EXERCISE DESCRIPTION ▸ Can you write out all of these lines again with "compiler directive" swapped for "compiler switch", keep everything else unchanged, and leave the pictures out?

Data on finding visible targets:

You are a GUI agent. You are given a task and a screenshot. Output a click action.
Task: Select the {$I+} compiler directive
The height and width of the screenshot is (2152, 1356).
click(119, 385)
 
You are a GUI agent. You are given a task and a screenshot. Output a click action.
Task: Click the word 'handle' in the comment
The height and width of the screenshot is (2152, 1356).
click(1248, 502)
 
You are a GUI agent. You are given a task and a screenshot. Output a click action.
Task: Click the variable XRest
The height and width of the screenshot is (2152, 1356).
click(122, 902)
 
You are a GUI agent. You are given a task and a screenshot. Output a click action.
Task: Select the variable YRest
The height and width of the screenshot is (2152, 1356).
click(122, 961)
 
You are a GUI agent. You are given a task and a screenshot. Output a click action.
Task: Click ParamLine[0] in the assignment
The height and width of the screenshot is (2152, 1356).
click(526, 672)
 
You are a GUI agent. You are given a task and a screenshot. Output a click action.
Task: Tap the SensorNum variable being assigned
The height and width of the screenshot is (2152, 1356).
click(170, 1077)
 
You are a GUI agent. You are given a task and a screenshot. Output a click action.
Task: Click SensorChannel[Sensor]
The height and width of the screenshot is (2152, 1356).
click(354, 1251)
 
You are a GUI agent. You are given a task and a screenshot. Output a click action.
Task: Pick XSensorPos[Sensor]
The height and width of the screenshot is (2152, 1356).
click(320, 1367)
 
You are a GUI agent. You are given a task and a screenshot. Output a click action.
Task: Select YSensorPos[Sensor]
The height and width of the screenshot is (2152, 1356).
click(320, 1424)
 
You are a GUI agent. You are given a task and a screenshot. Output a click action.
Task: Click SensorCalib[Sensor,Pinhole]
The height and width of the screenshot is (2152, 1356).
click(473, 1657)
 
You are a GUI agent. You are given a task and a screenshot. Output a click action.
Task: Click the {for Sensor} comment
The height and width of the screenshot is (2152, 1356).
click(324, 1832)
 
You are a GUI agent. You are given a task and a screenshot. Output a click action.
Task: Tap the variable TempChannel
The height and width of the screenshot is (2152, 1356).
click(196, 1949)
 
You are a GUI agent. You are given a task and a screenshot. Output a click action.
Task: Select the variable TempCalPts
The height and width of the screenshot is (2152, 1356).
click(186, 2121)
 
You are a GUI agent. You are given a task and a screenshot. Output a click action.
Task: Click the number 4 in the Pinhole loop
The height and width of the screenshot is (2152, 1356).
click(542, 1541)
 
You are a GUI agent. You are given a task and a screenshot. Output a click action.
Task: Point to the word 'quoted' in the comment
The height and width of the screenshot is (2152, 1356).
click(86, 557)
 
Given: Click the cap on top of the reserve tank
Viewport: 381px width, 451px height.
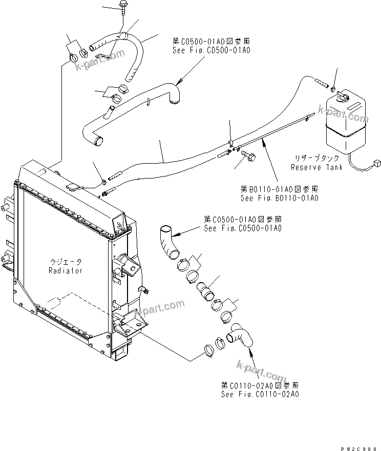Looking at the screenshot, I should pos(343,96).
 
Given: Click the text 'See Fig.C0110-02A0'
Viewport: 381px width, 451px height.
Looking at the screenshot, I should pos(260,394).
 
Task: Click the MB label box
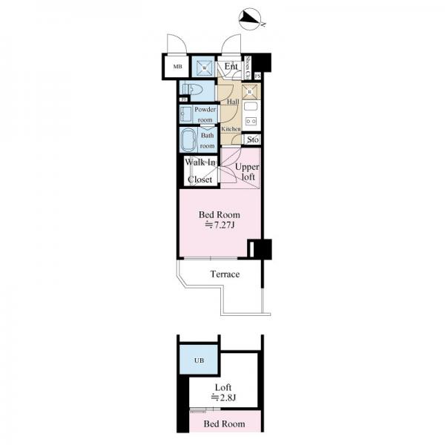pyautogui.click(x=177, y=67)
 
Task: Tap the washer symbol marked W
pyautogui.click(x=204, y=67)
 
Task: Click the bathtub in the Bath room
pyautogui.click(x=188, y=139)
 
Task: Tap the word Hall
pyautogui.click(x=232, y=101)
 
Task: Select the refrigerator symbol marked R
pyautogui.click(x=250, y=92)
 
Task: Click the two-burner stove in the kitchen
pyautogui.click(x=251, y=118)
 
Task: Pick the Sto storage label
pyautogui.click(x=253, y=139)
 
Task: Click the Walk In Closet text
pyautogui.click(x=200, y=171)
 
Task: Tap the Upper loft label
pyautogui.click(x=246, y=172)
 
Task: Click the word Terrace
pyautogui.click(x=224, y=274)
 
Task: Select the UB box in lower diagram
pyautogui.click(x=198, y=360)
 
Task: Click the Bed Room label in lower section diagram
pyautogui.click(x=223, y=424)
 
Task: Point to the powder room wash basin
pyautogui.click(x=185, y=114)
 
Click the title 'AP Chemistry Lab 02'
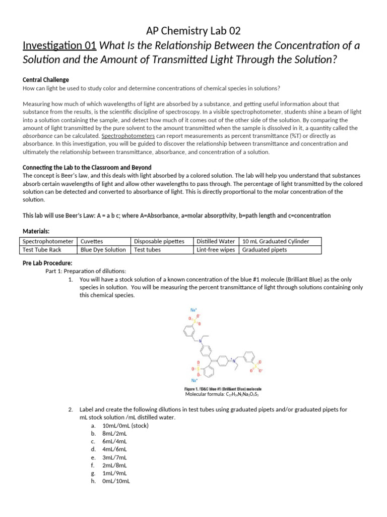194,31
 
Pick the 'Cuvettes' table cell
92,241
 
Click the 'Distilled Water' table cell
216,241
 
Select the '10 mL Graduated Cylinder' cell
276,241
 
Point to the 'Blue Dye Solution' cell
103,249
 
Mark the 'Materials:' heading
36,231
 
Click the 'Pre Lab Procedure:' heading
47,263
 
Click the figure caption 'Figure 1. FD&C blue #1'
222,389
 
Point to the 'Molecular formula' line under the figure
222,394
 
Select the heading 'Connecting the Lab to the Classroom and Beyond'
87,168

COMPLETE ANSWER ▸
You are a GUI agent. You are given a task and a screenshot. Output a click action.
Task: Select the {$I+} compiler switch
The height and width of the screenshot is (2152, 1356).
click(119, 385)
 
You are a GUI agent. You are given a task and a screenshot. Output a click action.
Task: Click the word 'handle' in the comment
The height and width of the screenshot is (2152, 1356).
click(1248, 502)
 
You are a GUI agent. You are given a task and a screenshot. Output a click action.
Task: Click the variable XRest
The height and width of the screenshot is (2152, 1356).
click(122, 902)
 
You are a GUI agent. You are given a task and a screenshot. Output a click action.
Task: Select the variable YRest
The height and width of the screenshot is (2152, 1356).
click(122, 961)
 
You are a GUI agent. You are given a task and a screenshot. Output a click action.
Task: Click ParamLine[0] in the assignment
The height and width of the screenshot is (2152, 1356).
click(526, 672)
 
You are a GUI agent. You are given a task and a screenshot. Output a click action.
Task: Tap the SensorNum variable being assigned
The height and width of the screenshot is (2152, 1356).
click(170, 1077)
 
You are a GUI agent. You are given a task and a screenshot. Output a click action.
Task: Click SensorChannel[Sensor]
The height and width of the screenshot is (2152, 1356).
click(354, 1251)
 
You are a GUI agent. You are given a task and a screenshot. Output a click action.
Task: Pick XSensorPos[Sensor]
The height and width of the screenshot is (2152, 1356).
click(320, 1367)
 
You are a GUI agent. You are given a task and a screenshot. Output a click action.
Task: Select YSensorPos[Sensor]
The height and width of the screenshot is (2152, 1356).
click(320, 1424)
 
You are a GUI agent. You are given a task and a screenshot. Output a click action.
Task: Click SensorCalib[Sensor,Pinhole]
The height and width of the screenshot is (2152, 1356).
click(473, 1657)
 
You are a GUI agent. You are given a task and a screenshot. Output a click action.
Task: Click the {for Sensor} comment
The height and width of the screenshot is (2152, 1356).
click(324, 1832)
 
You are a GUI agent. You are given a task and a screenshot. Output a click action.
Task: Tap the variable TempChannel
The height and width of the screenshot is (2152, 1356).
click(196, 1949)
 
You are a GUI agent. You are given a task and a screenshot. Output a click action.
Task: Select the variable TempCalPts
The height and width of the screenshot is (2152, 1356).
click(186, 2121)
 
You are a GUI agent. You are given a task and a screenshot. Output a click action.
Task: Click the number 4 in the Pinhole loop
The height and width of the screenshot is (2152, 1356).
click(542, 1541)
 
You are a GUI agent. You are given a task and a screenshot. Output a click action.
Task: Point to the word 'quoted' in the comment
The height and width of the screenshot is (2152, 1356).
click(86, 557)
 
Given: Click the cap on top of the reserve tank
Viewport: 381px width, 451px height.
Looking at the screenshot, I should pos(343,96).
 
Given: Click the text 'See Fig.C0110-02A0'
Viewport: 381px width, 451px height.
Looking at the screenshot, I should pos(260,394).
 
Task: Click the MB label box
pyautogui.click(x=177, y=67)
 
Task: Tap the washer symbol marked W
pyautogui.click(x=204, y=67)
 
Task: Click the bathtub in the Bath room
pyautogui.click(x=188, y=139)
 
Task: Tap the word Hall
pyautogui.click(x=232, y=101)
 
Task: Select the refrigerator symbol marked R
pyautogui.click(x=250, y=92)
 
Task: Click the two-burner stove in the kitchen
pyautogui.click(x=251, y=118)
 
Task: Pick the Sto storage label
pyautogui.click(x=253, y=139)
 
Task: Click the Walk In Closet text
pyautogui.click(x=200, y=171)
 
Task: Tap the Upper loft label
pyautogui.click(x=246, y=172)
 
Task: Click the word Terrace
pyautogui.click(x=224, y=274)
 
Task: Select the UB box in lower diagram
pyautogui.click(x=198, y=360)
 
Task: Click the Bed Room label in lower section diagram
pyautogui.click(x=223, y=424)
 
Task: Point to the powder room wash basin
pyautogui.click(x=185, y=114)
 
Click the title 'AP Chemistry Lab 02'
194,31
 
Pick the 'Cuvettes' table cell
92,241
 
Click the 'Distilled Water' table cell
216,241
 
Select the '10 mL Graduated Cylinder' cell
276,241
 
Point to the 'Blue Dye Solution' cell
103,249
 
Mark the 'Materials:' heading
36,231
 
Click the 'Pre Lab Procedure:' heading
47,263
 
Click the figure caption 'Figure 1. FD&C blue #1'
222,389
 
Point to the 'Molecular formula' line under the figure
222,394
 
Select the heading 'Connecting the Lab to the Classroom and Beyond'
87,168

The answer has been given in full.